→ **Assignment**
Could you retype only the lines from the one containing "Given: Switch to the Crop tab" through the final line of the entries, both included, skipping any images?

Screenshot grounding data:
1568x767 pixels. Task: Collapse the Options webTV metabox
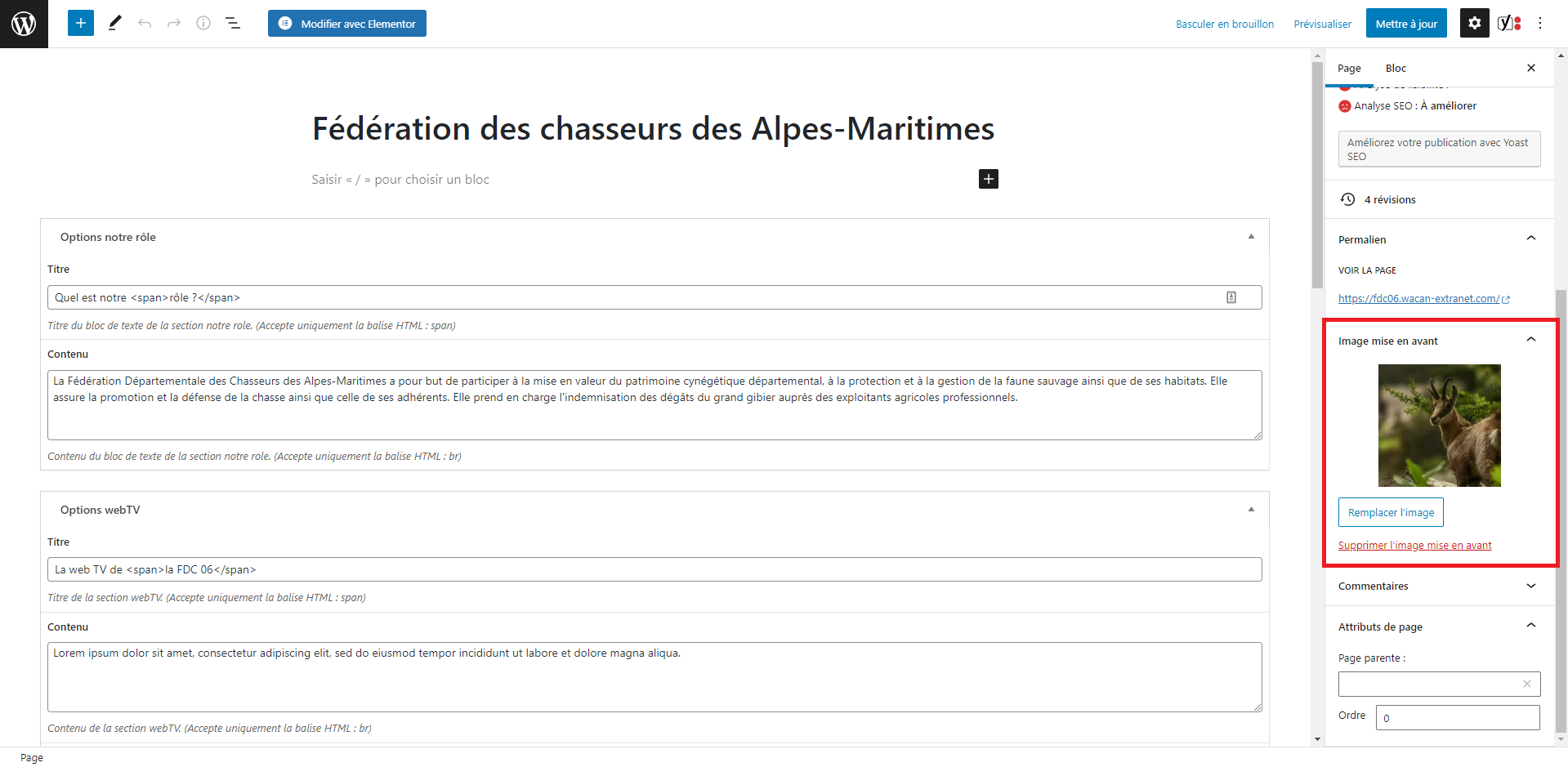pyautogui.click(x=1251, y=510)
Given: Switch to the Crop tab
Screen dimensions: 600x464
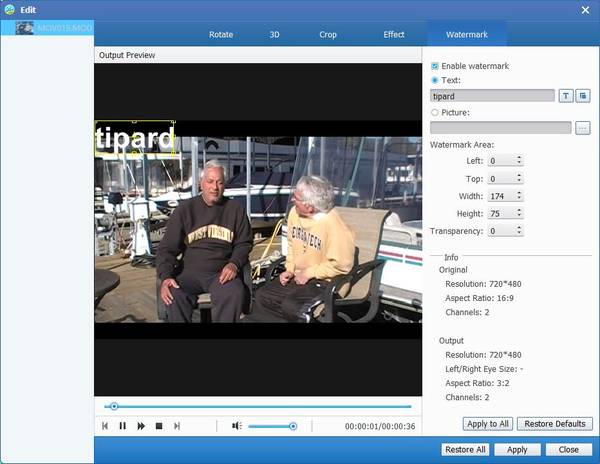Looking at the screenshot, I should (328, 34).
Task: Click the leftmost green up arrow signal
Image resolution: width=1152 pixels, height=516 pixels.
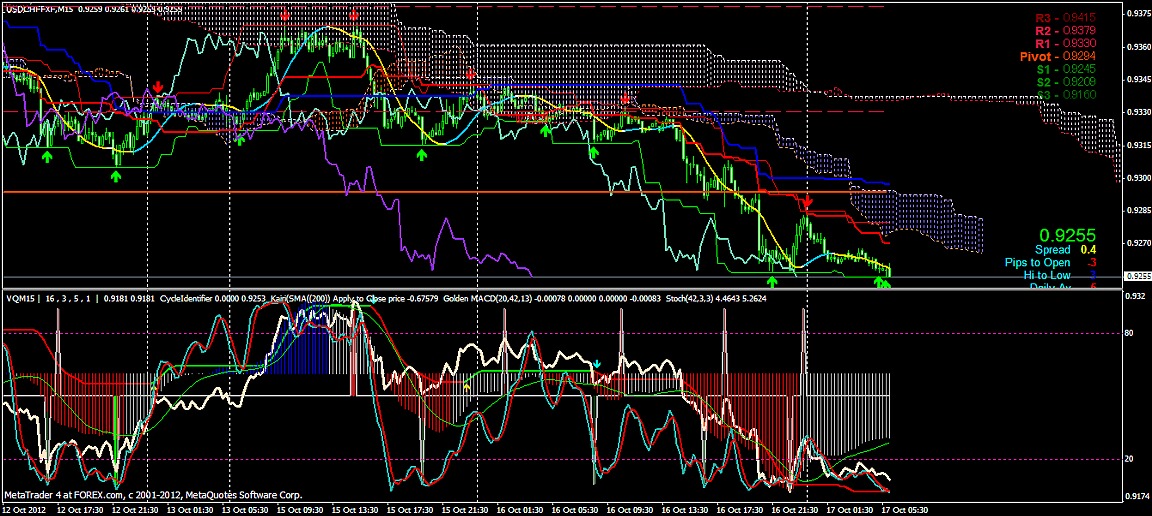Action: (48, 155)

→ **Task answer**
Given: Switch to the Crop tab
Screen dimensions: 600x464
Looking at the screenshot, I should (328, 34).
Task: Click the leftmost green up arrow signal
Image resolution: width=1152 pixels, height=516 pixels.
Action: (48, 155)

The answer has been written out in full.